Social work students spent four days in a rural community in the state of Morelos to learn about the role of social workers from rural Mexican contexts. Many members of the community embrace many different forms of traditional healing to treat—what western society may label—physical diseases, mental disorders, and pregnancies. Or, community members use traditional healing simply to build one’s spirit and heighten attention to one’s internal state of affairs.
|"Photo of a Temazcal--|
students went inside in groups of 8-9
You may ask why are social work students participating in what many—especially in today’s world—would label “outdated” or “strange” healing practices? In order to meet a diversity of clients where they are, social workers must understand the importance of traditional healing customs. The best way to understand such customs—an important piece of many indigenous cultures—is to participate in them. Students can work in their future careers to integrate traditional healing methods into the medical model. For many, the western medical model alone does not suffice as a viable intervention to meet the needs of clients. As noted by Marsiglia, & Kulis (2009), social workers, when appropriate, can collaborate and partner with native practitioners of culturally appropriate ceremonies and rituals in order to integrate them into medical treatment plans. Furthermore, as “practitioners become exposed to other cultures, their interactions, presence, and privilege become part of the cultural diversity experience” (p. 30). Students can use this experience at the Temazcal and the Limpia to promote liberation—instead of oppression—of future clients. Social work students extend a special thanks to the community that opened up their houses, cultural practices and hearts to the students studying at the Center for Global Education in Latin America.

## Source information
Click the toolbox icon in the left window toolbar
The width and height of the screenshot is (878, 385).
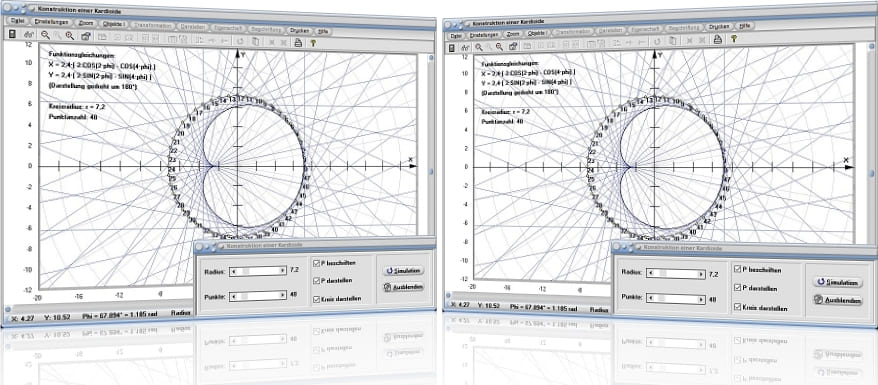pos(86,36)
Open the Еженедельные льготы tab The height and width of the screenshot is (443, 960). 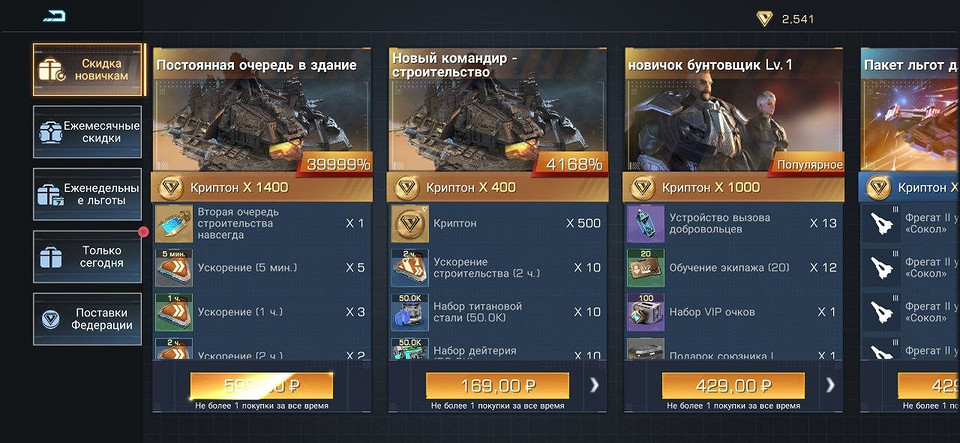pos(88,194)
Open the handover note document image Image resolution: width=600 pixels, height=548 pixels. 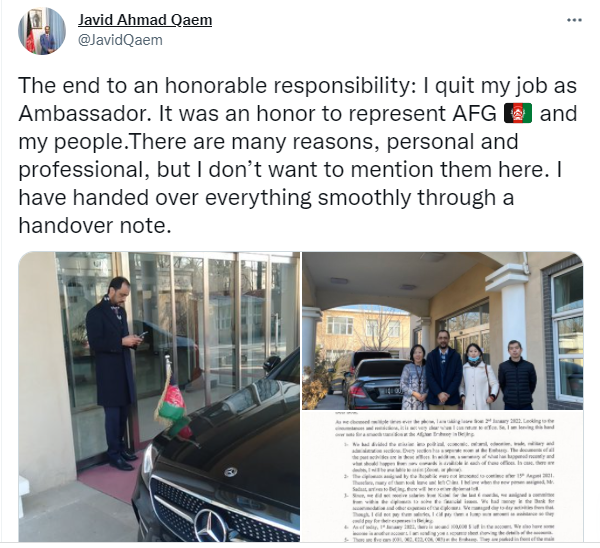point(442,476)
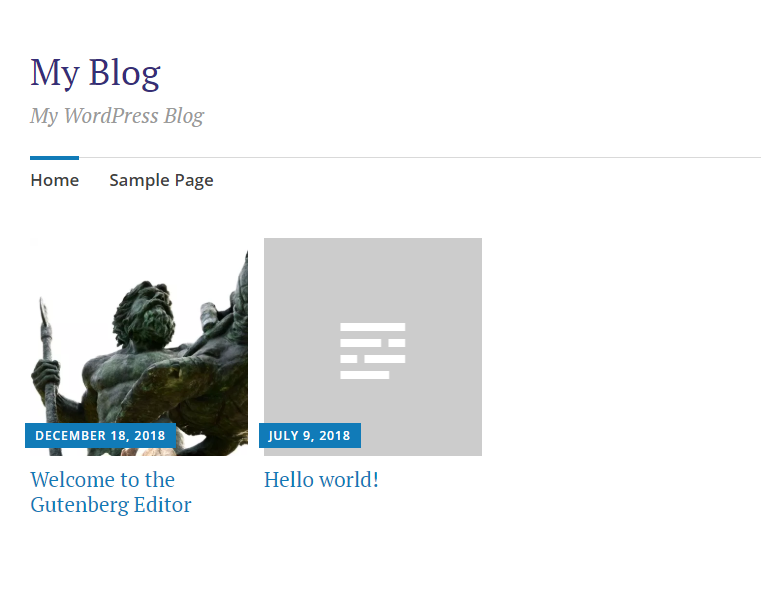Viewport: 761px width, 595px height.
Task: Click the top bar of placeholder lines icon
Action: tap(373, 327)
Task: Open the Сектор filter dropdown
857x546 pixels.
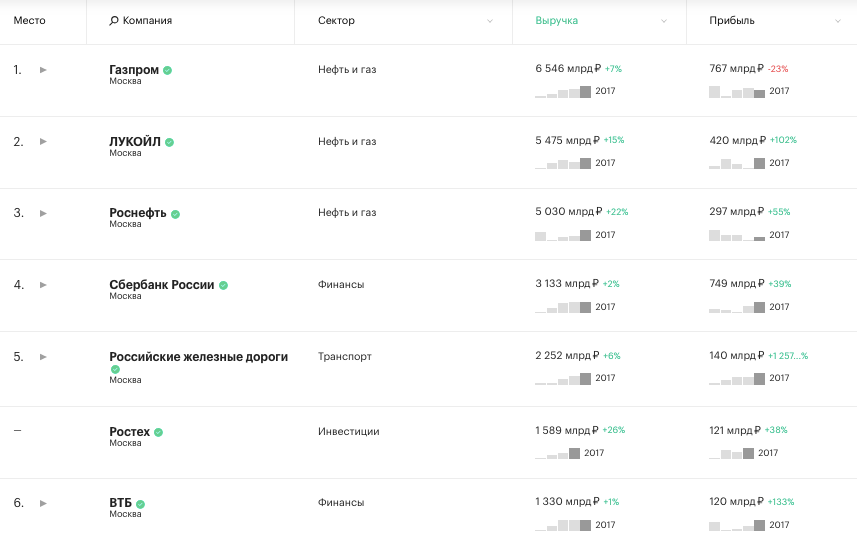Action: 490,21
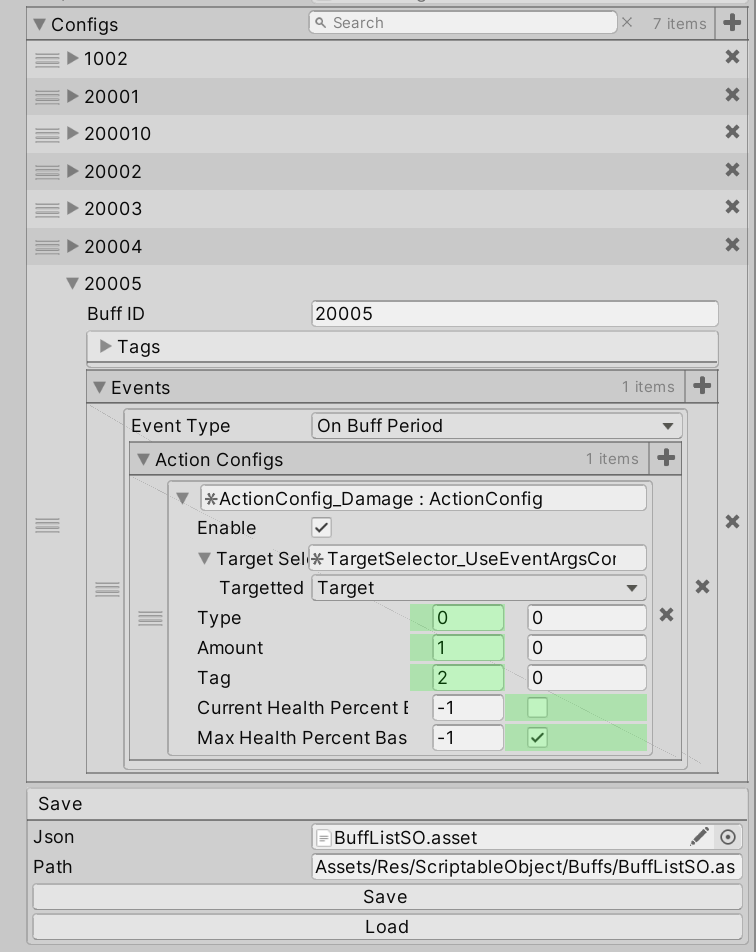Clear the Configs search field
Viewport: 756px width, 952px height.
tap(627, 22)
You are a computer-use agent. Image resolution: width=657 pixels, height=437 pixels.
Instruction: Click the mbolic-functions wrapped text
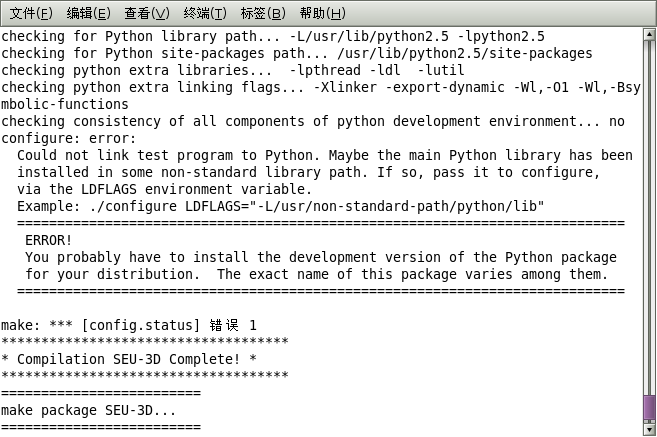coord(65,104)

--

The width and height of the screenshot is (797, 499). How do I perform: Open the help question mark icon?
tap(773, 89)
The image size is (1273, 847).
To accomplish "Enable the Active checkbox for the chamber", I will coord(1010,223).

## Tasks to perform
**a.** Retype the passage on traditional healing from "Social work students spent" up to and including "state of affairs.".
**b.** Summarize the passage on traditional healing in two sentences.

## Answers in order
**a.**
Social work students spent four days in a rural community in the state of Morelos to learn about the role of social workers from rural Mexican contexts. Many members of the community embrace many different forms of traditional healing to treat—what western society may label—physical diseases, mental disorders, and pregnancies. Or, community members use traditional healing simply to build one’s spirit and heighten attention to one’s internal state of affairs.

**b.** Social work students spent four days in a rural community in Morelos, where many members use traditional healing for physical diseases, mental disorders and pregnancies, or to build the spirit. Since social workers must understand such customs to meet diverse clients where they are, the students took part in them, an experience they can use to integrate traditional methods into the medical model and promote the liberation of future clients instead of their oppression.